Federal employees earn a pension under the Federal Employee Retirement System, or FERS. Under FERS, an employee vests after 5 years of service. Federal employees are required to contribute to their pension, and their account balance is often mistaken as the value of the annuity. The actual pension is computed using a benefit formula which is equal to 1 percent of an individual’s highest three-year average pay times their years of service. If the individual retires at or beyond age 62 with 20 or more YOS, the formula is 1.1 percent of their highest three-year average pay times years of service. For employees with 30 or years of service, depending on their year of birth, they may be eligible to begin receiving an unreduced pension as early as age 55. (Note: There are special rules for special category employees such as firefighters and law enforcement.)
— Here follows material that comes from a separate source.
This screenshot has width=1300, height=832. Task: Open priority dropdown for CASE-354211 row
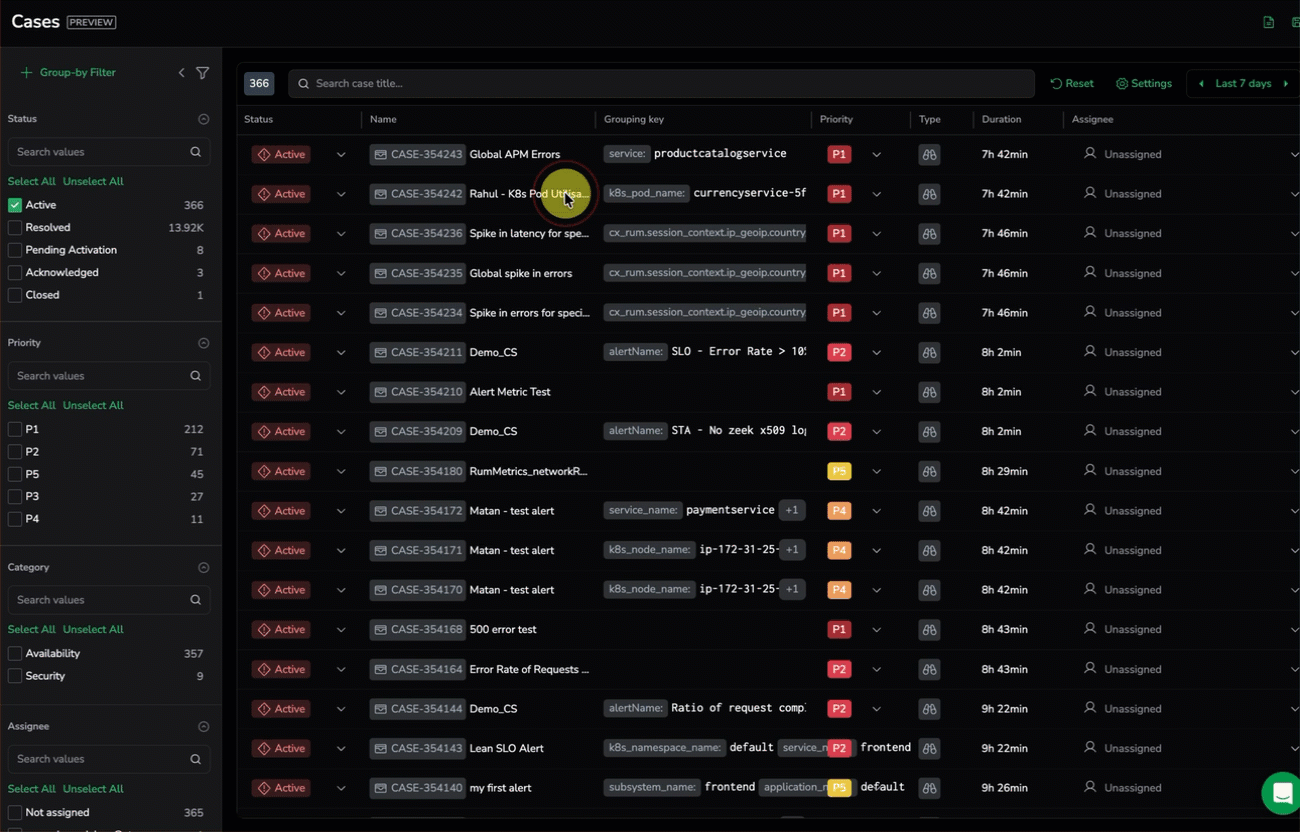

The FERS Supplement is paid monthly to a federal employee if their retirement is before age 62. The supplement is based on what they would receive in a Social Security benefit, but is not Social Security. COLAs apply to FERS pension as well as the FERS Supplement.
At present, if a former spouse is entitled to a portion of a FERS pension, he or she will also share in the FERS Supplement unless the Court Order Available for Processing (the government version of a qualified domestic relations order) expressly excludes it. However, if the former spouse is to receive a specific dollar amount of the FERS pension, rather than a percentage, the spouse will only receive the dollar amount and none of the FERS Supplement. If a flat dollar amount from the FERS pension is agreed upon in a divorce settlement, specific language needs to be incorporated in the settlement agreement to include the intent that a dollar amount will also be received by the former spouse from the FERS Supplement. Like Social Security, the FERS Supplement can be reduced if you earn over the earnings limit.
The FERS Supplement is a benefit often overlooked in divorce. It should be valued just like the pension, particularly if the former spouse is giving up the FERS Supplement. There might be good reasons to exclude the FERS Supplement, such as the earnings limit.